Fluorescence Recovery After Photobleaching in Lipidic Cubic Phase (LCP-FRAP): A Precrystallization Assay for Membrane Proteins.

Abstract

Crystallization of integral membrane proteins (MPs) is notoriously difficult, given their poor stability outside native membrane environment and due to the interference of detergent micelles with crystallization process. MP crystallization in a membrane mimetic matrix, known as lipidic cubic phase (LCP), has recently started to gain popularity, following successes in structure determination of G protein-coupled receptors (GPCRs), transporters, and enzymes. Unlike crystallization trials in aqueous solutions where protein molecules are free to move, diffusion of MPs in LCP is restricted, and, thus, a high level of protein mobility can serve as an early indication for subsequent crystallization success. Prompted by our initial observations that precipitant conditions can dramatically affect diffusion of GPCRs in LCP, we have developed a simple precrystallization assay, based on measuring protein diffusion at a number of different conditions by fluorescence recovery after photobleaching (LCP-FRAP).
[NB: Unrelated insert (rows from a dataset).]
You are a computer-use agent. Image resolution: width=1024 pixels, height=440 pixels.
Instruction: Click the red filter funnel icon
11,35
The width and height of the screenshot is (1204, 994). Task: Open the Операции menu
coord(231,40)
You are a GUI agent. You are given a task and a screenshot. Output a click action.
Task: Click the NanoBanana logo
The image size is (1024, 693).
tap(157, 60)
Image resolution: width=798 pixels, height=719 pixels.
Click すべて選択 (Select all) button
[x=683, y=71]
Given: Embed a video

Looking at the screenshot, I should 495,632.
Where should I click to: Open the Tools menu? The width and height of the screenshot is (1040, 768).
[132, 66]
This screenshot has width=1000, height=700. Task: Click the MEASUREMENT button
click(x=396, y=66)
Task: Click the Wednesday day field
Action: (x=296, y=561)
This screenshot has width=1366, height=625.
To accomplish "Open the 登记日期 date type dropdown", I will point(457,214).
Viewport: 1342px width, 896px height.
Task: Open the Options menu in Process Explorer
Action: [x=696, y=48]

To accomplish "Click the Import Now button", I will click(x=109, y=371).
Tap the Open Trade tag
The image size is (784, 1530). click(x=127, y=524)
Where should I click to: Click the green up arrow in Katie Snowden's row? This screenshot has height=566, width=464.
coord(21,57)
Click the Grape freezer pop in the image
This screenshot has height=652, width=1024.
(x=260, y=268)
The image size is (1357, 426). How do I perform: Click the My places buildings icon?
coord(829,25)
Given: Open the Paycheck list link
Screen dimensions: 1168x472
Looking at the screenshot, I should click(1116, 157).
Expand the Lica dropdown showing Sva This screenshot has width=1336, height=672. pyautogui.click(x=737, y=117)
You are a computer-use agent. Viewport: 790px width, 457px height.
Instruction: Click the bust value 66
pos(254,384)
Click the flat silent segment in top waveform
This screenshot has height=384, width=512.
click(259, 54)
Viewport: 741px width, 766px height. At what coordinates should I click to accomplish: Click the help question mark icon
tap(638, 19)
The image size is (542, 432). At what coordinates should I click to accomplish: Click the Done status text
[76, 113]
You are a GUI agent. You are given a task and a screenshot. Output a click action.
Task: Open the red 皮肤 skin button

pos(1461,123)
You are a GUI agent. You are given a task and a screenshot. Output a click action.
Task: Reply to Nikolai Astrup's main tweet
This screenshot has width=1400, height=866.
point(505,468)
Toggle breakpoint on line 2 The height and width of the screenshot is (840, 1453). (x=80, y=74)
Over the last few years, the LCP-FRAP assay was incorporated in our GPCR structure determination pipeline and proved as a powerful technique allowing for a faster identification of crystallization conditions for many different receptors. The assay is used to screen for the best protein constructs, ligands, LCP host lipids, precipitants, and additives, thereby focusing subsequent crystallization trials on the most promising parts of the multidimensional crystallization phase diagram, substantially increasing the likelihood of finding the right crystallization condition. Here, we describe our LCP-FRAP protocols for guiding GPCR crystallization, which can be adapted to any other MP, and discuss some of the critical considerations related to application of this assay.